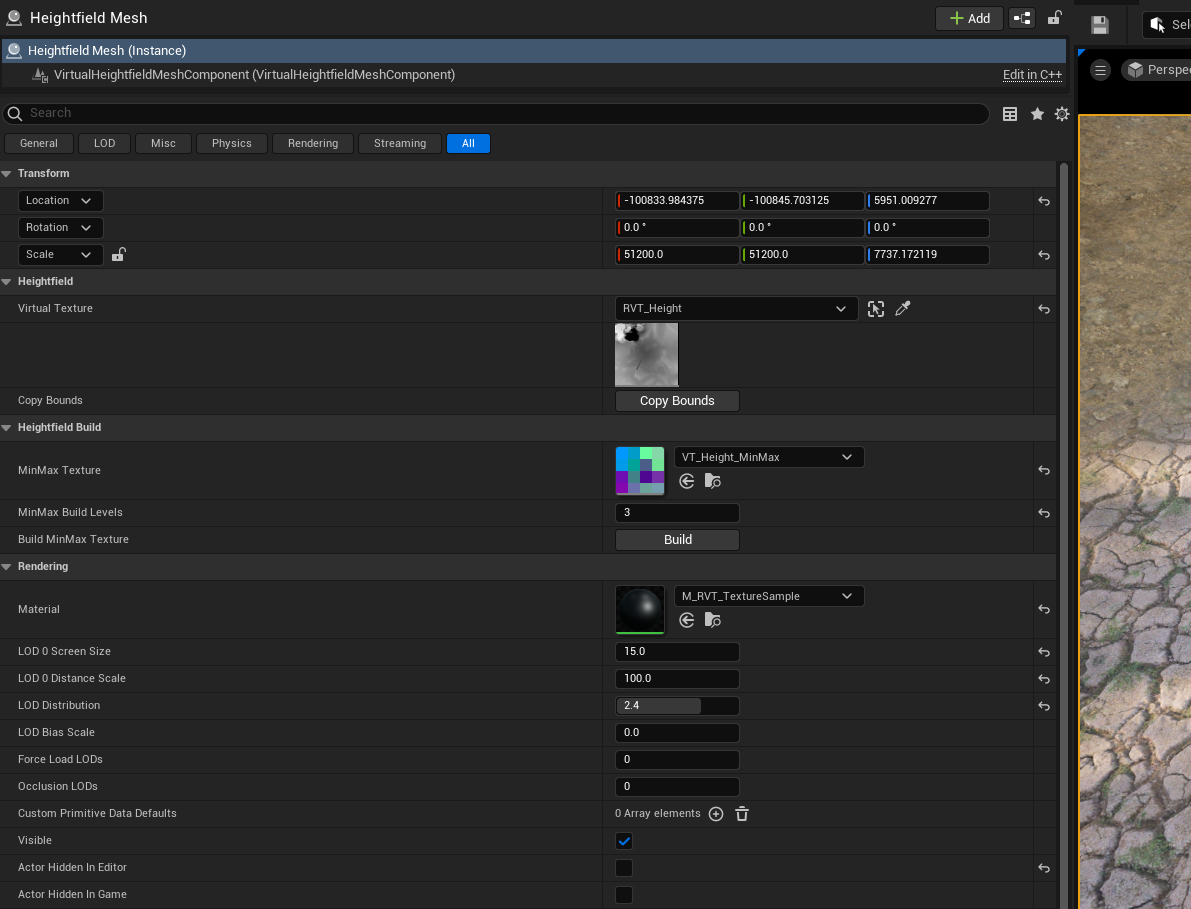Viewport: 1191px width, 909px height.
Task: Collapse the Transform section
Action: pos(9,173)
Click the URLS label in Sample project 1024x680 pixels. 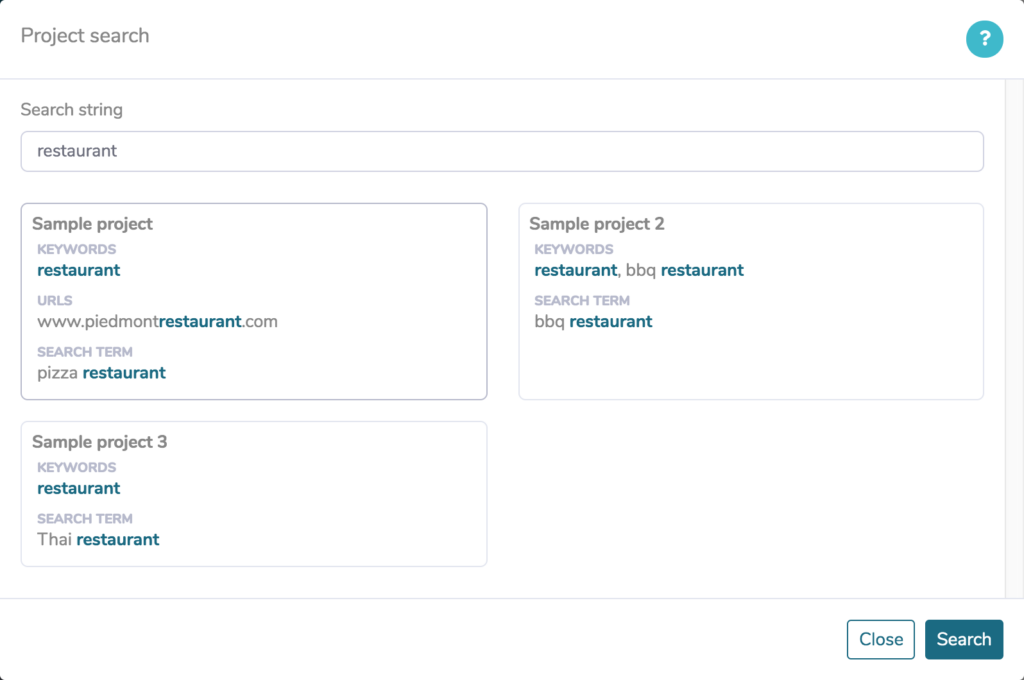pyautogui.click(x=55, y=300)
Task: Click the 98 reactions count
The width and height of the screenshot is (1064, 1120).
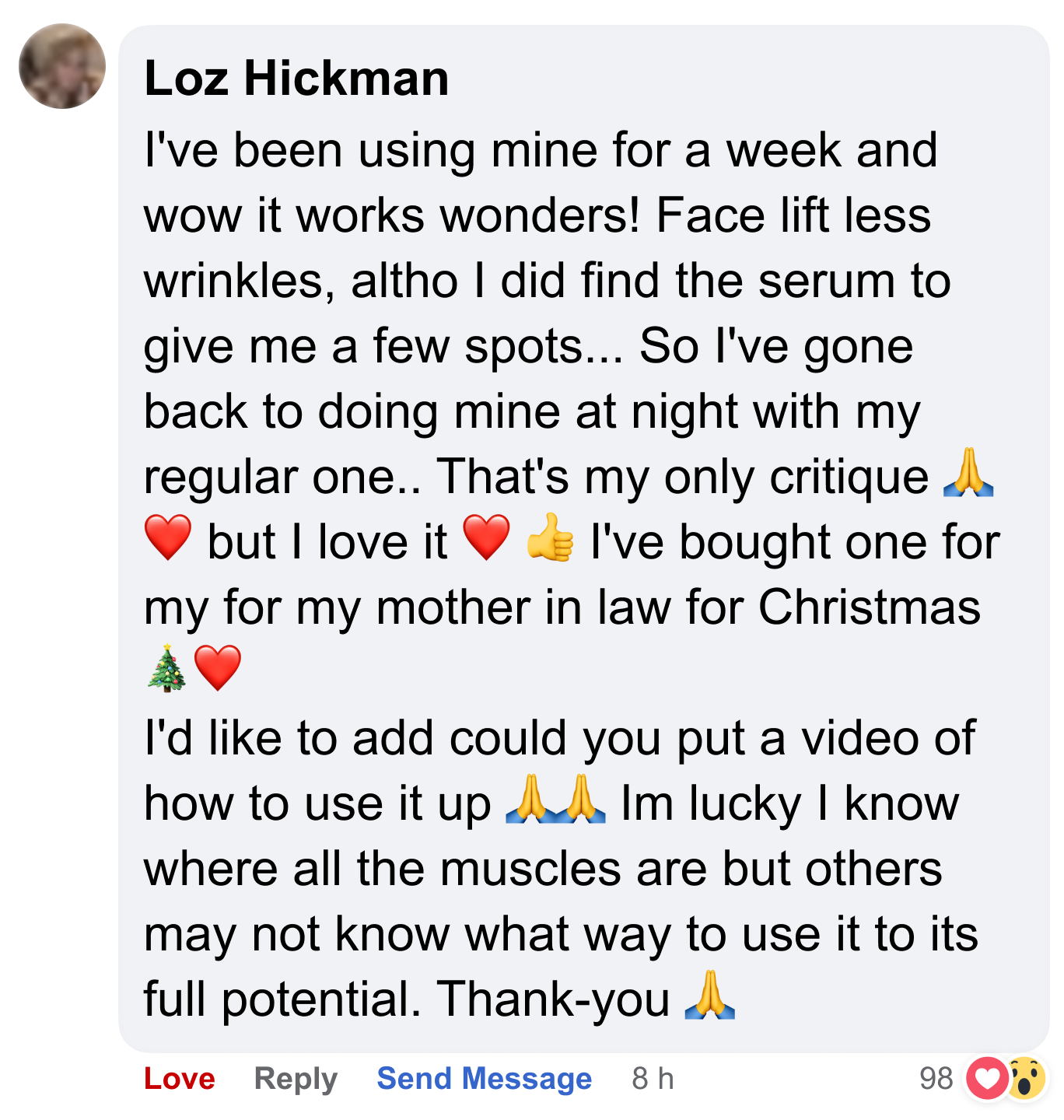Action: 936,1079
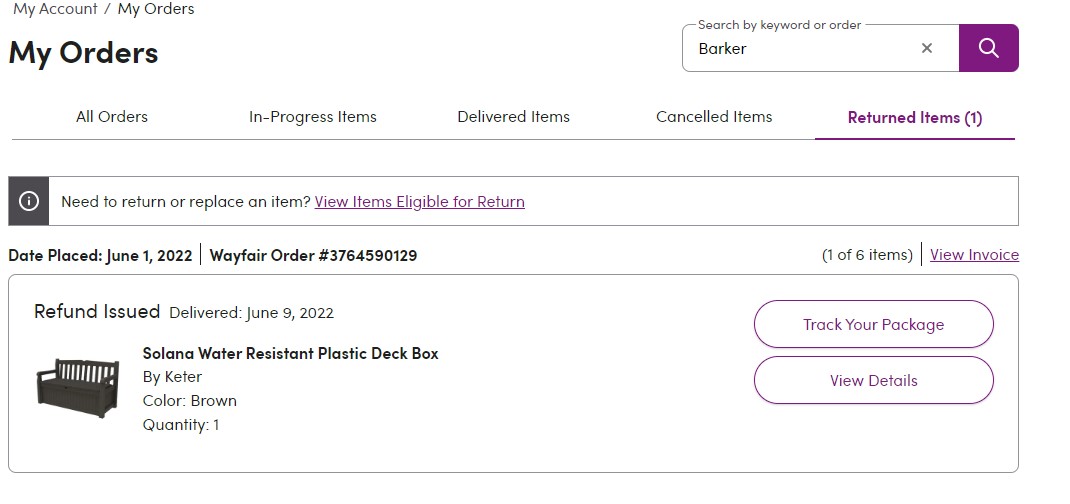1070x504 pixels.
Task: Click the info circle icon in return banner
Action: [29, 201]
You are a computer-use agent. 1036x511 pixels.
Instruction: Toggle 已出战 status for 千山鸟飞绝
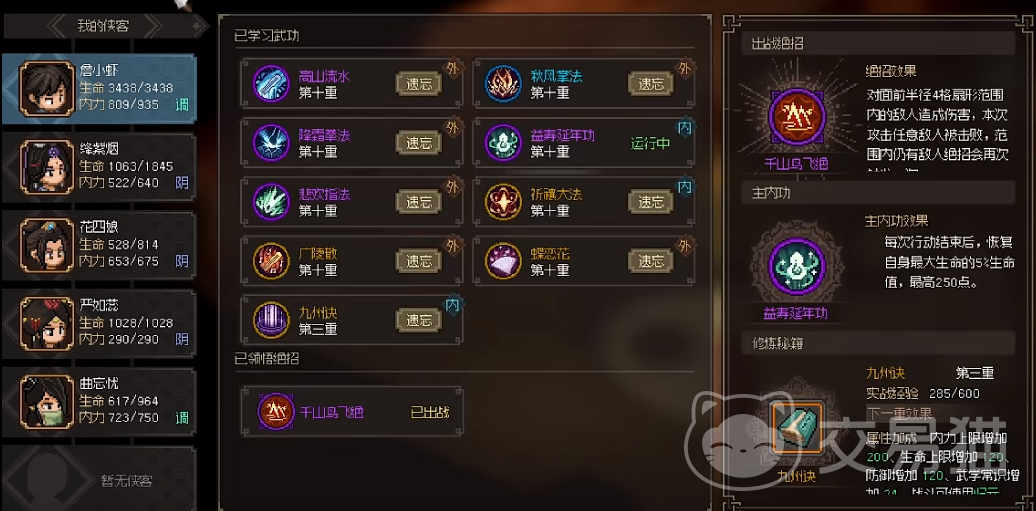tap(430, 413)
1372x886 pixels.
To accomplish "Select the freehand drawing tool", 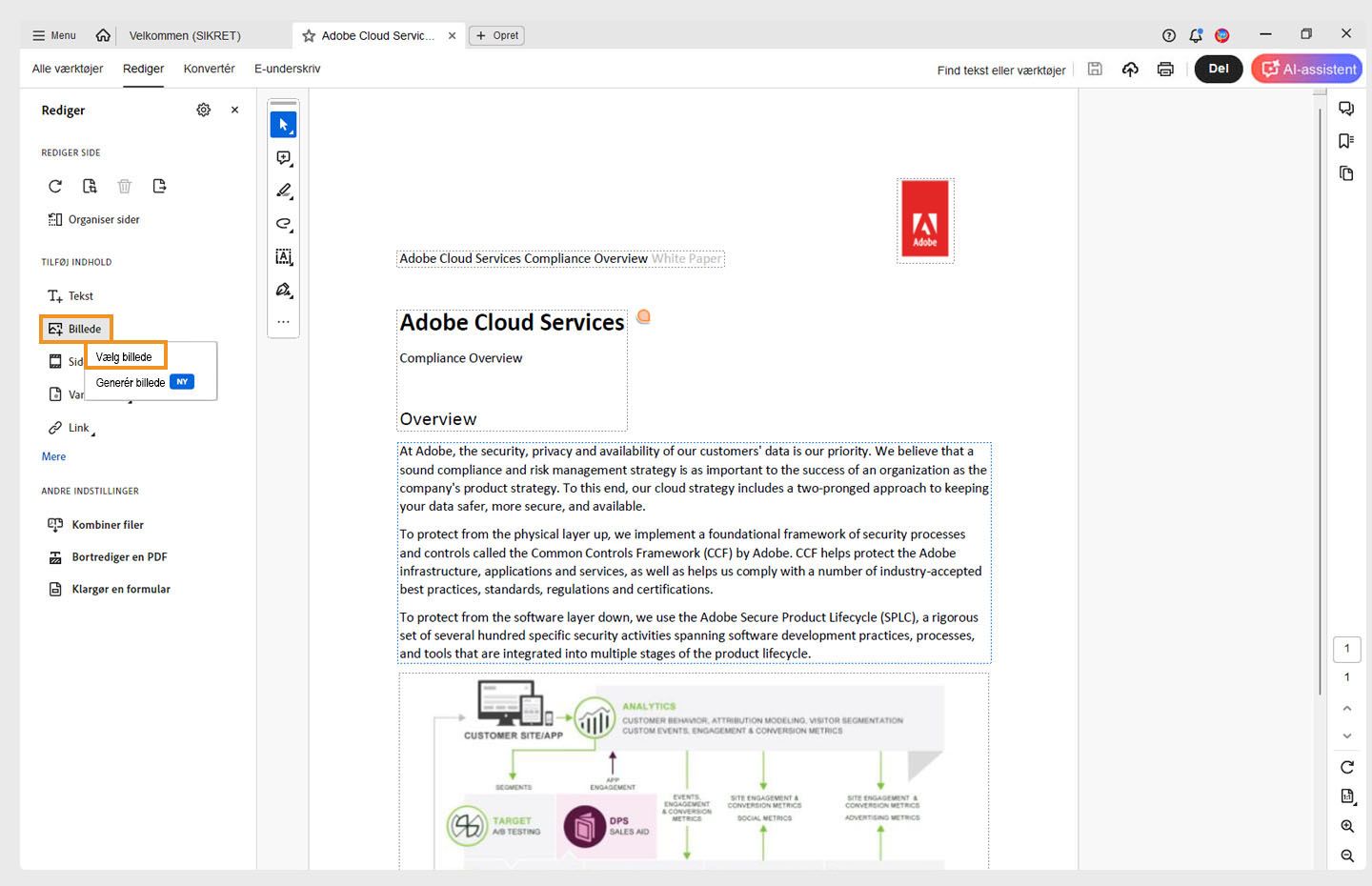I will 283,224.
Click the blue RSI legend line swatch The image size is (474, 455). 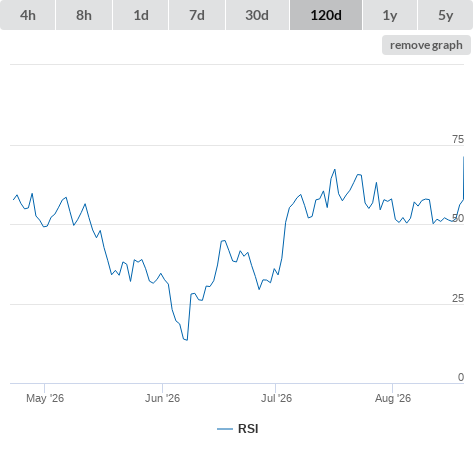[x=225, y=429]
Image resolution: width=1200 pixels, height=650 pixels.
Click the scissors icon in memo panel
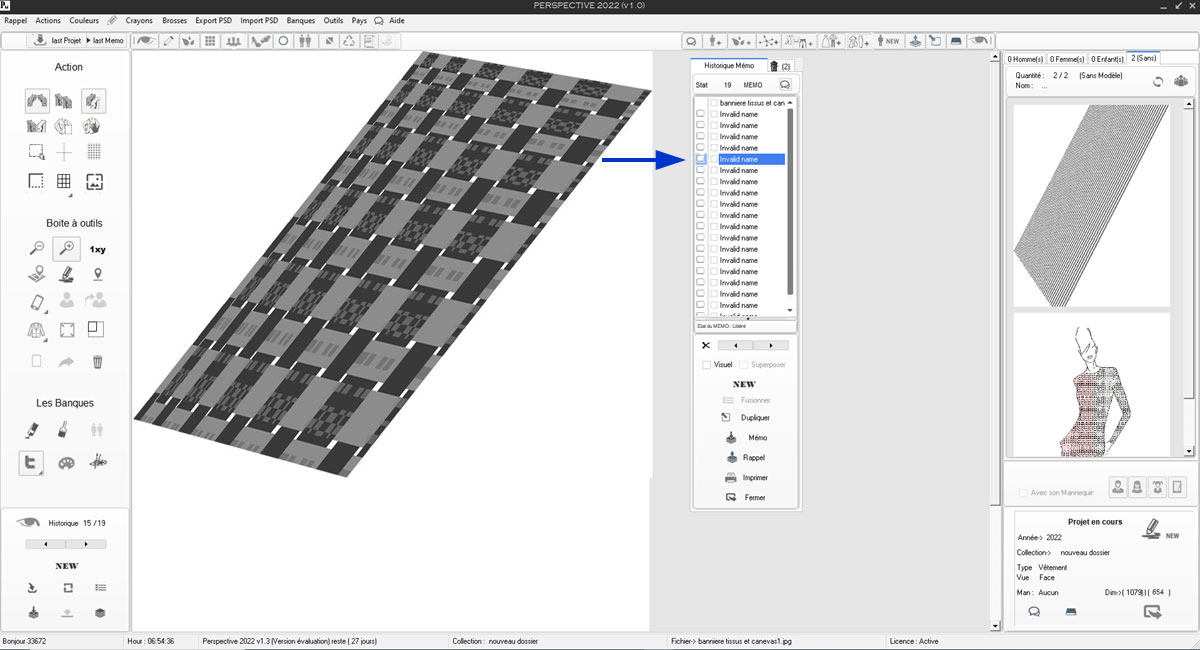click(x=705, y=345)
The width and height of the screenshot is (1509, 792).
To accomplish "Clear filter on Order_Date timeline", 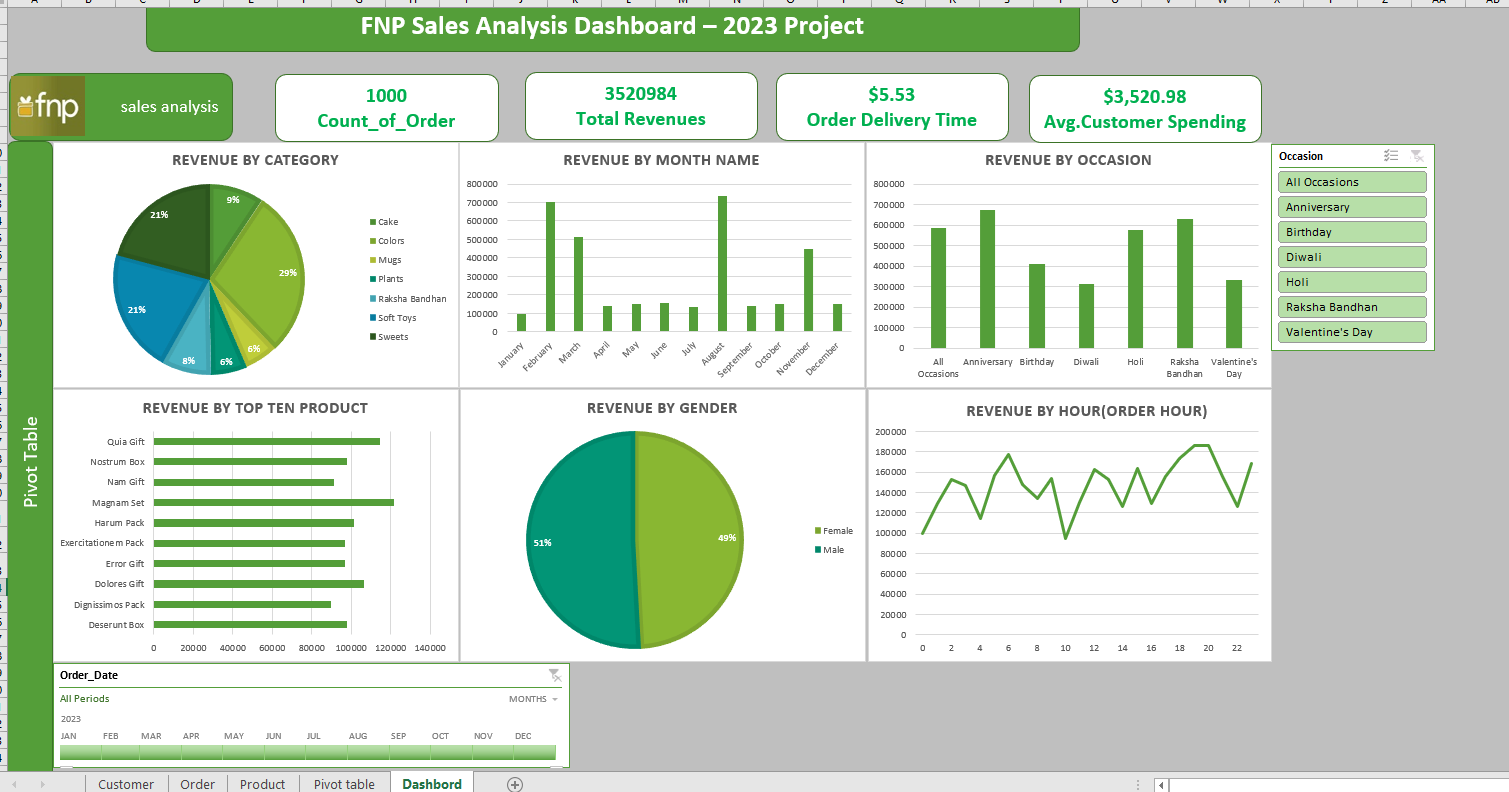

BRIEF: The lines wanted are those from the one with "Image resolution: width=1200" to the end of the entries above, repeated exactly, both ends included. Leave out the pictures.

REPLY:
Image resolution: width=1200 pixels, height=650 pixels.
Click the scissors icon in memo panel
click(x=705, y=345)
The width and height of the screenshot is (1509, 792).
To accomplish "Clear filter on Order_Date timeline", 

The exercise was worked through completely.